Sin embargo, dicho proceso no necesariamente es extrapolable a la situación actual. De hecho, basta ir al ajuste inmediatamente previo de la Fed, el que se materializó en la primera década del siglo, para descartar esos supuestos inexorables impactos. En aquel ajuste la Fed fue subiendo la tasa de interés desde 1% en 2004 hasta 5,25% en 2006, en un contexto de elevado crecimiento mundial, dólar relativamente estable y altísimos precios de commodities. Todas estas variables resistieron aquella normalización monetaria y las economías desarrolladas y emergentes tuvieron un quinquenio dorado hasta que irrumpió la crisis financiera.
¿Dónde estuvieron las diferencias entre un ajuste y otro? ¿Cuál esperar ahora?
Un primer factor, aunque menor, pasa por el grado de sorpresa. Para el ciclo actual el terreno parece algo más preparado que en el episodio de 2013.
Por un lado, este propio antecedente representa cierto aprendizaje para las autoridades, los inversores y los agentes económicos en general. Por otro lado, la Fed lo viene insinuando hace meses y ha esbozado una posible secuencia del proceso. Éste contempla una etapa de debate interno entre sus gobernadores durante este semestre, la reducción de compra de bonos posiblemente desde inicios de 2022 y una guía para los aumentos subsiguientes de la tasa referencial. Con todos estos avisos, la sorpresa sería menor.
Una segunda gran diferencia es China. Las consecuencias del tapering fueron negativas en la última década porque se combinaron con las complicaciones propias del gigante asiático, sobre todo en 2015-16, agravadas luego por “la guerra comercial” de Trump.
China había salido de la gran recesión mundial y crisis financiera de 2008-09 con políticas de demanda fuertemente expansivas que le incubaron desequilibrios desnudados por el ajuste de la Fed. Fue así como tuvo su mini crisis hacia mediados de la década cuando el retiro del gobierno chino de los mega estímulos fiscales, monetarios y crediticios, combinado con sus problemas de rotación desde la demanda externa a la interna, indujeron expectativas de devaluación del yuan, grandes salidas de capitales y la pérdida del 25% de sus reservas internacionales. En contraste, esta crisis la abordó con menos expansión de demanda, centrada en controlar el virus y concretar algunas políticas de oferta, sin acumular aparentemente grandes desequilibrios macro.
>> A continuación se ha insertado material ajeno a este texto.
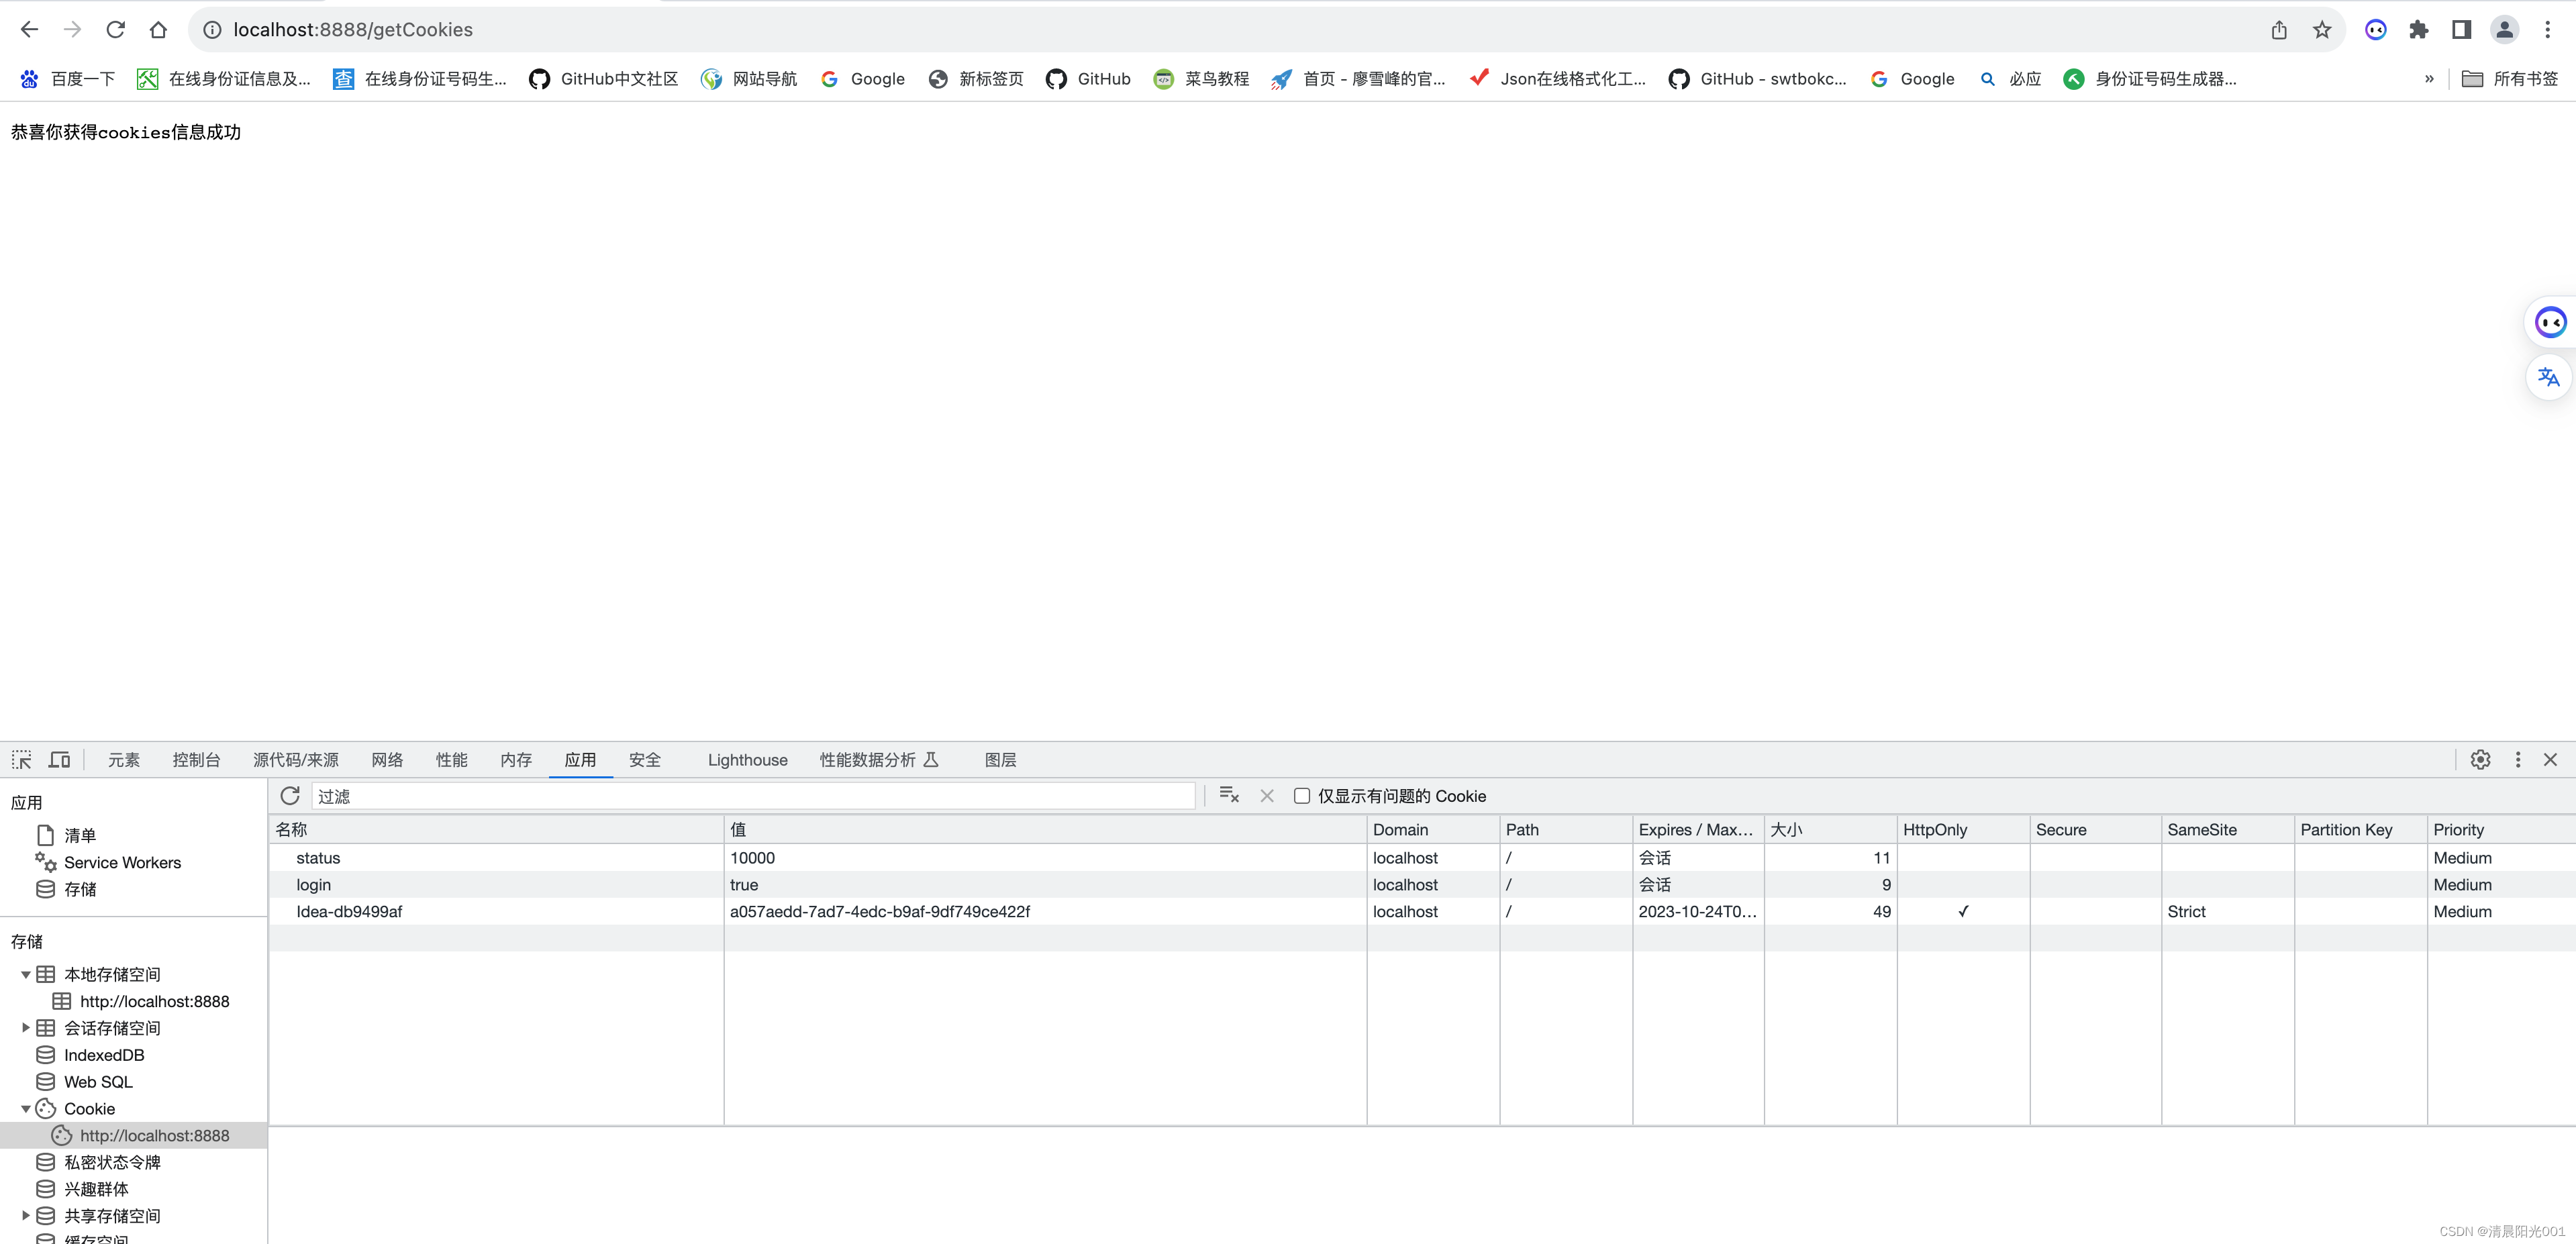
Task: Expand the session storage node
Action: [x=26, y=1028]
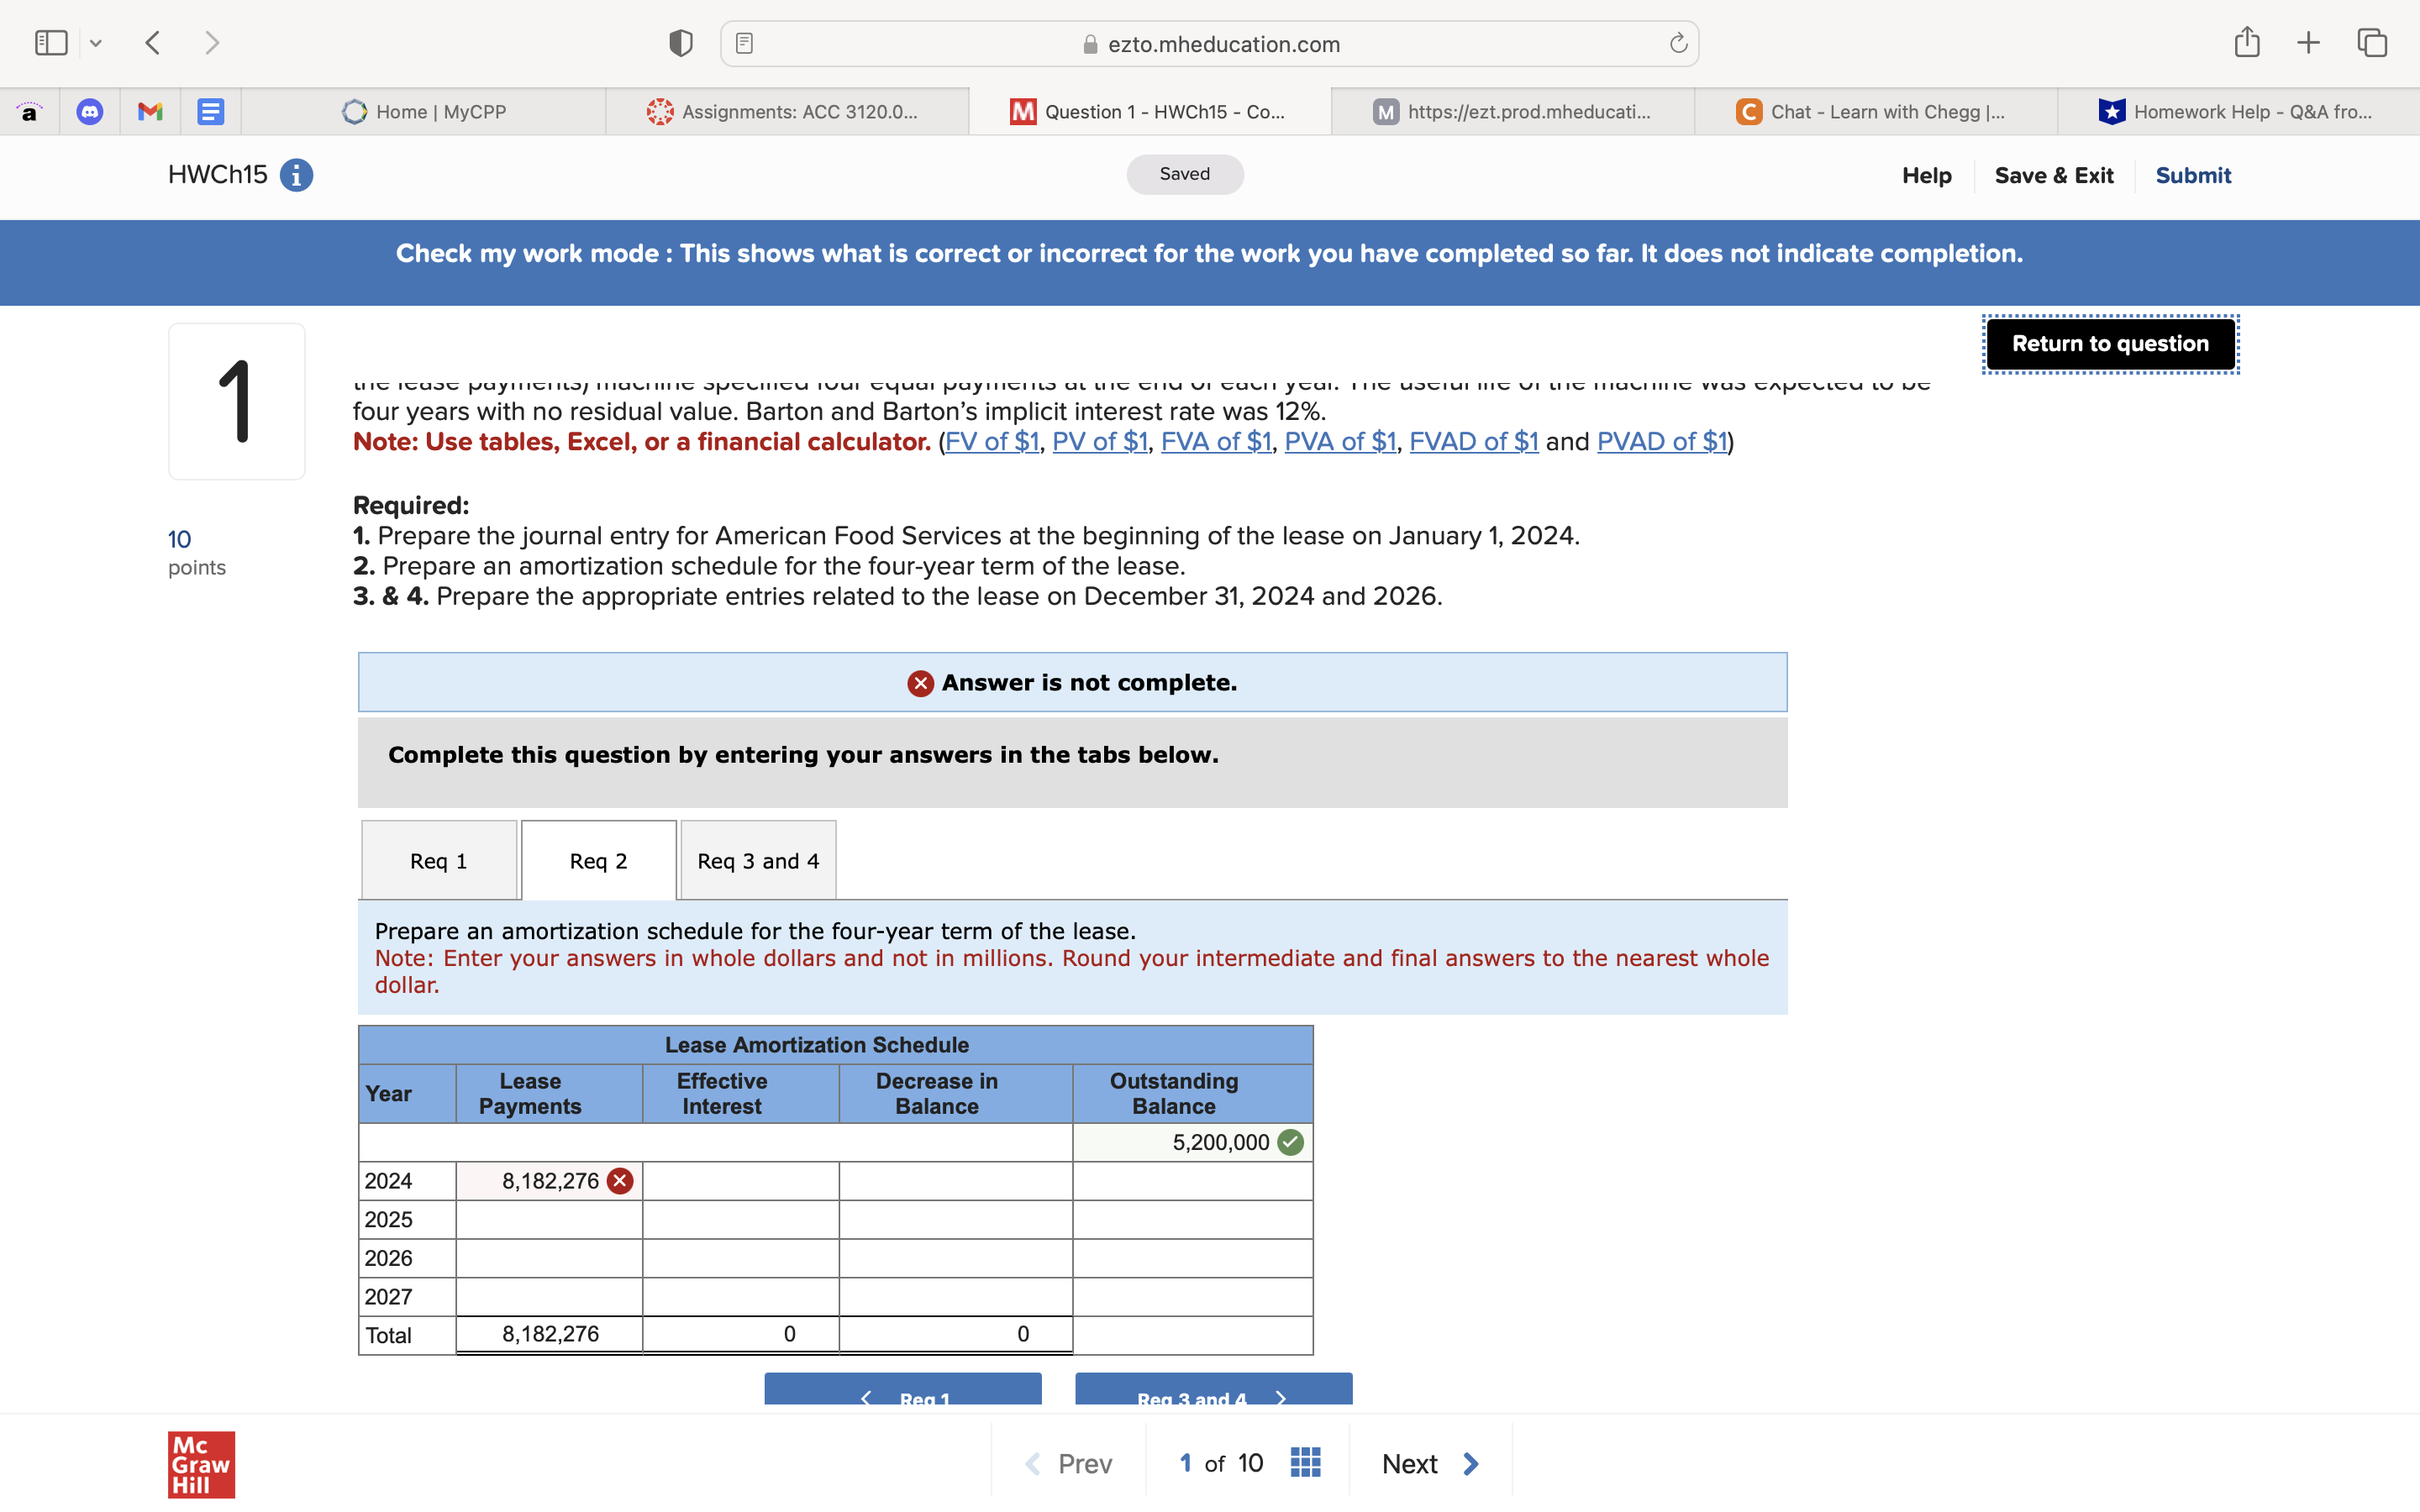Switch to Req 3 and 4 tab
Un tercer factor es la madurez del ciclo global. Es cierto que no hay una duración predefinida de los ciclos mundiales como sugerían Juglar en el siglo XIX y Kondrátiev en el XX. Sin embargo, desde algunos indicadores tienden a descartar que ya estemos en una fase madura del nuevo ciclo global que habría empezado en 2020.
Estados Unidos está lejos del pleno empleo y si bien la inflación se aceleró, parece por ahora más por aumentos y normalizaciones puntuales de precios, que por factores más persistentes, considerando que los costos laborales unitarios están muy contenidos y las expectativas inflacionarias de largo plazo muy ancladas. No hemos tenido, tampoco, el clásico largo ciclo de baja volatilidad accionaria que -por subestimación de riesgos- suele preceder las grandes crisis. Ni aún estamos cerca el certero presagio recesivo de una curva de rendimiento invertida, con la tasa de interés corta sobre la larga en EE.UU.
En definitiva, escucharemos más del “lobo de la Fed” y lo empezaremos ver “actuar”, pero quizás sus consecuencias se parezcan más a las observadas en 2003-07, antes que el ciclo madure, la tasa de interés cruce un umbral realmente restrictivo, e irrumpa un desenlace abrupto.
*Columna originalmente publicada en El País de Uruguay el lunes 6 de septiembre.